__SELECTED TEXT__
-=-=-=-=-
From: Don Cameron <donc@internode.on.net>
Date: Sun, 24 Feb 2008 16:24:07 +1100
To: "'public-xg-eiif'" <public-xg-eiif@w3.org>
Message-ID: <001701c876a5$7af46ea0$0302a8c0@NBK001>

Renato, all,

It's a misnomer to believe there are few or no standards within the domain
of emergency management, although understandable for lay-persons because
many, probably most emergency management organisations and accrediting
authorities have/use proprietary standards and dictionaries - (NIIMS
(National Interagency Incident Management System), AIIMS (Australian
Inter-agency Incident Management System), FireZone etc. etc. all contain
common language used across the sector.
-=-=-=-=-
__DATA EXTRACT__
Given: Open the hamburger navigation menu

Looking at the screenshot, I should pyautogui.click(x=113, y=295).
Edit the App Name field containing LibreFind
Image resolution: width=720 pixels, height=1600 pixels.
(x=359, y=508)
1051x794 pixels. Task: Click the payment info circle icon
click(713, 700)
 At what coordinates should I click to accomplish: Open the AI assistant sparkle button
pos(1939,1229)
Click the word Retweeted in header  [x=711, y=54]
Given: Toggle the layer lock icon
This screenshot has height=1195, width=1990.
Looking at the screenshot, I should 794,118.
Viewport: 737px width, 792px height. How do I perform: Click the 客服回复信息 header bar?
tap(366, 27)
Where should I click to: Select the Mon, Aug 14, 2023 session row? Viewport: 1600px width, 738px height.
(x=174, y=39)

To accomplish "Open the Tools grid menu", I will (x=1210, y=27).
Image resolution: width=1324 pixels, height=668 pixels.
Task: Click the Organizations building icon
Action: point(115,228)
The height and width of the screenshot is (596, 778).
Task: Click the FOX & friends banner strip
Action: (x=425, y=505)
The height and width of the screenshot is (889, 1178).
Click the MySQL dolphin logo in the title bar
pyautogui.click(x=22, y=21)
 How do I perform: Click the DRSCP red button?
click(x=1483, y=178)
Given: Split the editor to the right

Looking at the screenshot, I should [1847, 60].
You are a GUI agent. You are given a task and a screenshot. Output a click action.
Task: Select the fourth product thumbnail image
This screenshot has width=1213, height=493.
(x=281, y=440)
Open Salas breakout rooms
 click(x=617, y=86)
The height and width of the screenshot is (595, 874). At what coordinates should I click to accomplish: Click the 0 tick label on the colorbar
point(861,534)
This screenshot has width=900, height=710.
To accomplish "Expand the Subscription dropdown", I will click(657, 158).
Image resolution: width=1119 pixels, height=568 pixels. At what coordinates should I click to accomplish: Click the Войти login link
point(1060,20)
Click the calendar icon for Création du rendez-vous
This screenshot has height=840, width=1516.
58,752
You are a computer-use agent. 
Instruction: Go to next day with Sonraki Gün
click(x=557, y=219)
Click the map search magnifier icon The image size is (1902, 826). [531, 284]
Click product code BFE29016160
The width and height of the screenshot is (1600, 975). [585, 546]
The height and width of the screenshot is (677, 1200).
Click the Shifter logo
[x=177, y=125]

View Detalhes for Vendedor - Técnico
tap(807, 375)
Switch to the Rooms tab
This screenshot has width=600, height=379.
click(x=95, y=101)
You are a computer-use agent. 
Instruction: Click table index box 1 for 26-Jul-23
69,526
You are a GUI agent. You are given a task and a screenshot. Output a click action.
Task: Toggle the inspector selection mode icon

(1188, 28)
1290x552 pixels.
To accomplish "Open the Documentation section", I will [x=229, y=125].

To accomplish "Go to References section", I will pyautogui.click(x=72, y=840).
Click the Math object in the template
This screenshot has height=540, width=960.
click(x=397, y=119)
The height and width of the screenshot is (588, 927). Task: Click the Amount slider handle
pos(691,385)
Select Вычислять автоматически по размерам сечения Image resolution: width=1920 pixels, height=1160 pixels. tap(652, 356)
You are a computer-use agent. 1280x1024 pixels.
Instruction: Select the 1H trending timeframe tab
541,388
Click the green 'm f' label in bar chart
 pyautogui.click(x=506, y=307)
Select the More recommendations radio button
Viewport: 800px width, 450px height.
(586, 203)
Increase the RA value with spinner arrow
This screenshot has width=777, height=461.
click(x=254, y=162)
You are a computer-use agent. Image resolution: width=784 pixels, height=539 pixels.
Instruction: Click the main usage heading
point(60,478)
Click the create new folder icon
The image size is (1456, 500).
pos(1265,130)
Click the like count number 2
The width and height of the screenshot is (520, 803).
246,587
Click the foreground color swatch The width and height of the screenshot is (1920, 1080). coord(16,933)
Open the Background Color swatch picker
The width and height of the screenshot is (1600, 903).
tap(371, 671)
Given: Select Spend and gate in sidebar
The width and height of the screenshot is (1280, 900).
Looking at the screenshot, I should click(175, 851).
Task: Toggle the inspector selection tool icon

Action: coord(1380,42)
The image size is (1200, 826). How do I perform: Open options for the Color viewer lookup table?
-=-=-=-=-
__PROBLEMS TO WORK ON__
1) Reproduce word for word the passage of the email starting with "From: Don Cameron" and going on through "across the sector.".
2) Decide whether each statement agrees with the email, answering yes or no and quoting the words of the email that decide it: (a) The message was sent on Sunday, 24 February 2008. (b) The writer holds that the emergency management domain has few or no standards. (c) AIIMS stands for Australian Inter-agency Incident Management System.
The listing is drawn from a separate source.

__ANSWERS FOR THE TASKS__
1)
From: Don Cameron <donc@internode.on.net>
Date: Sun, 24 Feb 2008 16:24:07 +1100
To: "'public-xg-eiif'" <public-xg-eiif@w3.org>
Message-ID: <001701c876a5$7af46ea0$0302a8c0@NBK001>

Renato, all,

It's a misnomer to believe there are few or no standards within the domain
of emergency management, although understandable for lay-persons because
many, probably most emergency management organisations and accrediting
authorities have/use proprietary standards and dictionaries - (NIIMS
(National Interagency Incident Management System), AIIMS (Australian
Inter-agency Incident Management System), FireZone etc. etc. all contain
common language used across the sector.

2)
(a) Yes: "Sun, 24 Feb 2008 16:24:07 +1100"
(b) No: "It's a misnomer to believe there are few or no standards within the domain of emergency management"
(c) Yes: "AIIMS (Australian Inter-agency Incident Management System)"